In the town, the population was spread out, with 25.3% under the age of 18, 5.8% from 18 to 24, 25.8% from 25 to 44, 28.4% from 45 to 64, and 14.7% who were 65 years of age or older. The median age was 41 years. For every 100 females, there were 94.0 males. For every 100 females age 18 and over, there were 90.9 males.

The median income for a household in the town was $26,250, and the median income for a family was $31,875. Males had a median income of $30,833 versus $13,929 for females. The per capita income for the town was $14,456. About 10.4% of families and 13.5% of the population were below the poverty line, including 16.0% of those under the age of eighteen and 20.5% of those 65 or over.

==Education==
According to the U.S. Census Bureau, Topsfield itself is not in a school district, and is counted as the school system of the "Washington Unorganized Territory" along with unorganized areas. The Maine Department of Education takes responsibility for coordinating school assignments in the unorganized territory.

East Range II CSD School, a K-8 school, of the East Range Community School District, is in Topsfield.
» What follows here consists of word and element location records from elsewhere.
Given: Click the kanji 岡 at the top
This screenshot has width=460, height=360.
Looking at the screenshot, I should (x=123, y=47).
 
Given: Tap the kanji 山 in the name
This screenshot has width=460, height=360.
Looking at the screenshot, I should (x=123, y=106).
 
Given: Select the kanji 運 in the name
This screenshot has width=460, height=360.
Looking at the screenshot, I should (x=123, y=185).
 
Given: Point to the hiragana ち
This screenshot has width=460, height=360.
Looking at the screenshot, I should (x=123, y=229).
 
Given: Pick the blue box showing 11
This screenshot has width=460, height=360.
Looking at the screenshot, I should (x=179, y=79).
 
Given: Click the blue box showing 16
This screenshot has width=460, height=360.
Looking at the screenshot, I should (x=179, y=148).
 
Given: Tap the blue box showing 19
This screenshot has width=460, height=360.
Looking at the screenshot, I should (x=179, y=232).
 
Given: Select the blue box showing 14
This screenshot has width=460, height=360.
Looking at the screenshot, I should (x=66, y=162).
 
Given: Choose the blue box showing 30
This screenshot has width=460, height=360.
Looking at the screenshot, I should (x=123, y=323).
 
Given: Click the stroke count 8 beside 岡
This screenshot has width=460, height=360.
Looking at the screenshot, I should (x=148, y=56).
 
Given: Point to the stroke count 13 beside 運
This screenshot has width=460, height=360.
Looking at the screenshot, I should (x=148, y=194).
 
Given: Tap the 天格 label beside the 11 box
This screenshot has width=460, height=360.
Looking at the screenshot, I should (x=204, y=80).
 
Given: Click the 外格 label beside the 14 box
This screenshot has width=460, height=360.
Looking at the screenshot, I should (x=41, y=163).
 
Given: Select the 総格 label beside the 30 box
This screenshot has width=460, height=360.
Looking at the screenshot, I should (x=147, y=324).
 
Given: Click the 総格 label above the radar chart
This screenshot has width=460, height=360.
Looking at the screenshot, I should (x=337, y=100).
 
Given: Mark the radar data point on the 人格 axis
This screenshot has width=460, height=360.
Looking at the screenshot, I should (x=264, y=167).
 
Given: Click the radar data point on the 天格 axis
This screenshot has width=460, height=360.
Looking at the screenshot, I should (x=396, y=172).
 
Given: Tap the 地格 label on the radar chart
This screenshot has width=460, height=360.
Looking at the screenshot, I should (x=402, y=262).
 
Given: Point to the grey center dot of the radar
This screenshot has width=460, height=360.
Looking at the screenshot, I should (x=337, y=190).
That district is a part of the Eastern Maine Area School System (Alternative Organizational System 90). In 2023, it had 25 students. Teachers had certifications to teach all relevant grade levels, and their classrooms had students of different grades. Joyce Kryszak of The Maine Monitor described East Range II CSD as "a hub, taking students from several surrounding far-flung towns and unorganized territories".

In 1973 Topsfield had a grade 1-8 school of its own, Topsfield Elementary School, with high school students going to East Grand School and Lee Academy. In 1974 it was due to join the East Range school district. The former Topsfield school closed in 1976. Residents protested against a proposed demolition, and instead it became a town hall and community center.